Além do efeito regenerativo, o PDRN tem ação anti-inflamatória e antioxidante, favorecendo a reparação tecidual e a hidratação prolongada. É um dos recursos mais estudados da bioestimulação regenerativa atual.

Indicado para
  • Cicatrizes atróficas e marcas de acne
  • Flacidez leve a moderada
  • Fotoenvelhecimento
  • Recuperação pós-procedimentos estéticos
Comunicação celular

Exossomos

Exossomos são pequenas vesículas extracelulares liberadas naturalmente pelas células, em especial pelas células-tronco mesenquimais. Funcionam como mensageiros biológicos, carregando proteínas, lipídios e fatores de crescimento que estimulam outras células a se regenerarem.

Na prática clínica, costumam ser aplicados de forma tópica após procedimentos que aumentam a permeabilidade da pele, como laser ou microagulhamento, potencializando a resposta regenerativa. É uma tecnologia em franca evolução, e a literatura científica ainda está em construção sobre seus protocolos ideais.

Indicado para
  • Potencialização de laser e microagulhamento
  • Melhora de manchas e uniformidade da pele
  • Reparo pós-procedimentos
  • Cicatrizes e textura irregular
Sinalização celular

Peptídeos bioestimuladores

Peptídeos são pequenas cadeias de aminoácidos que atuam como sinalizadores para os fibroblastos, estimulando a produção de colágeno e elastina. Estão presentes tanto em bioestimuladores injetáveis como ácido poli-L-lático, hidroxiapatita de cálcio e policaprolactona, quanto em formulações tópicas de uso contínuo.

Ao serem aplicados na derme, desencadeiam uma resposta biológica controlada que estimula os fibroblastos a produzirem colágeno de forma gradual, com resultados gerados ao longo de várias semanas.

Indicado para
  • Perda de firmeza e flacidez facial
  • Diminuição de densidade da pele
  • Manutenção domiciliar entre sessões
  • Prevenção de envelhecimento dérmico
Regeneração autóloga

Gordura autóloga e células-tronco

A lipoenxertia utiliza a própria gordura do paciente, extraída por microlipoaspiração e processada em diferentes granulometrias. O microfat tem partículas intermediárias e função volumizadora moderada, enquanto o nanofat é ultrafiltrado, não contém adipócitos viáveis e é extremamente rico na fração estromal vascular, concentrado de células-tronco derivadas do tecido adiposo.

Enquanto o microfat repõe volume em áreas específicas, o nanofat tem ação puramente regenerativa: melhora a qualidade da pele, a elasticidade e a textura em regiões delicadas, sem efeito de preenchimento.

Indicado para
  • Região periorbital e pálpebras
  • Perda de volume facial estrutural
  • Cicatrizes atróficas e queimaduras
  • Pescoço, mãos e melhora geral da pele

Como funciona na prática

Um protocolo regenerativo é sempre construído sob medida

Não existe um recurso regenerativo "melhor" isoladamente, existe o mais adequado para cada tipo de pele, queixa e objetivo.

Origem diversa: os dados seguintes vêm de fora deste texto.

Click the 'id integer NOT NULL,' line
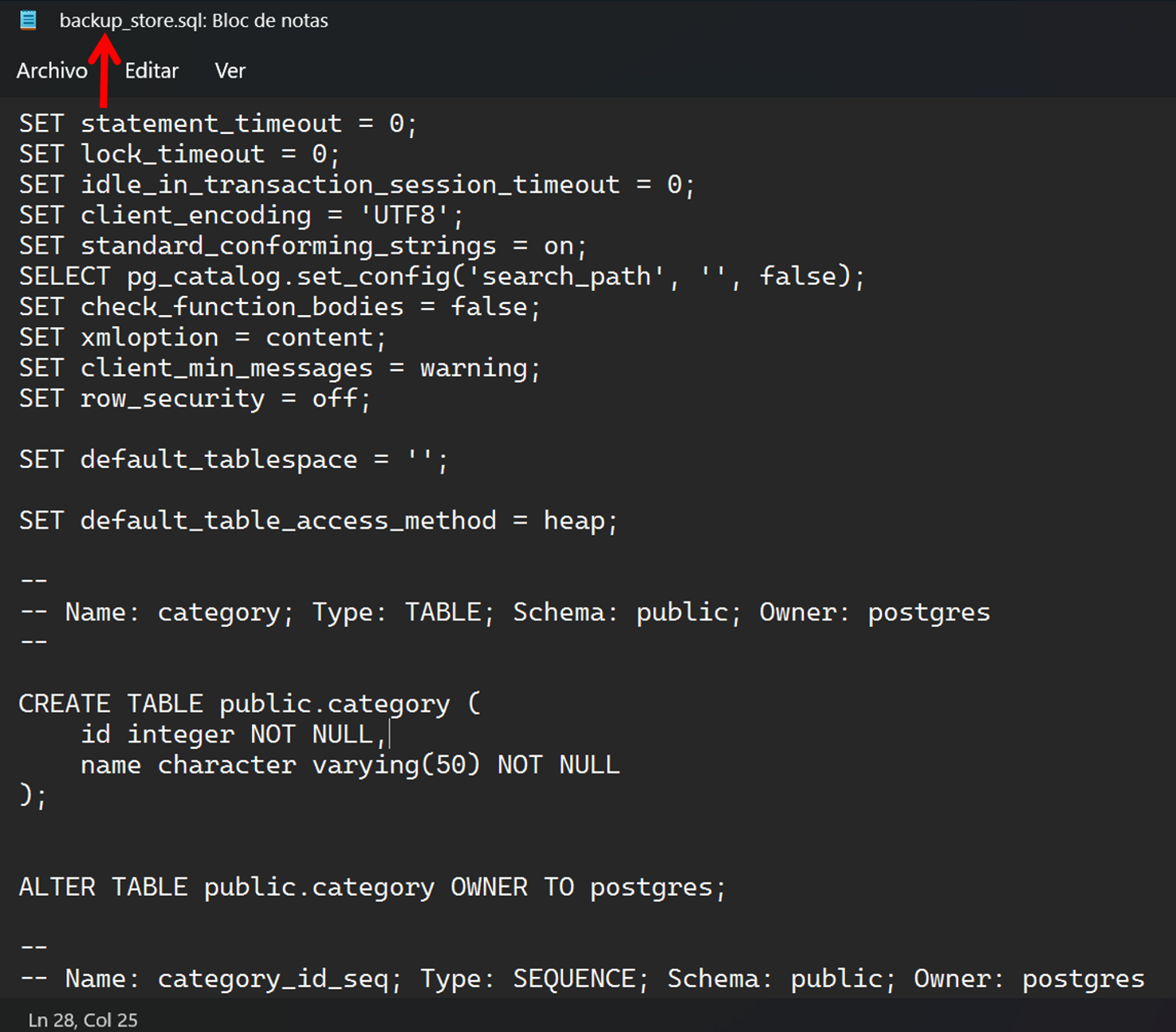The width and height of the screenshot is (1176, 1032). (233, 735)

Por isso, o protocolo é sempre definido a partir de uma avaliação individual, podendo combinar mais de uma técnica.

01

Avaliação clínica

Análise da qualidade da pele, queixa principal, histórico e expectativas do paciente.

02

Escolha dos recursos

Definição de qual ou quais tecnologias regenerativas são mais adequadas ao caso.

03

Aplicação segura

Procedimento realizado com técnica apropriada para cada ativo e região tratada.

04

Acompanhamento

Avaliação da resposta da pele ao longo das sessões, com ajustes quando necessário.

Os resultados de tratamentos regenerativos são progressivos e podem variar de paciente para paciente. A indicação de cada recurso depende de avaliação dermatológica presencial.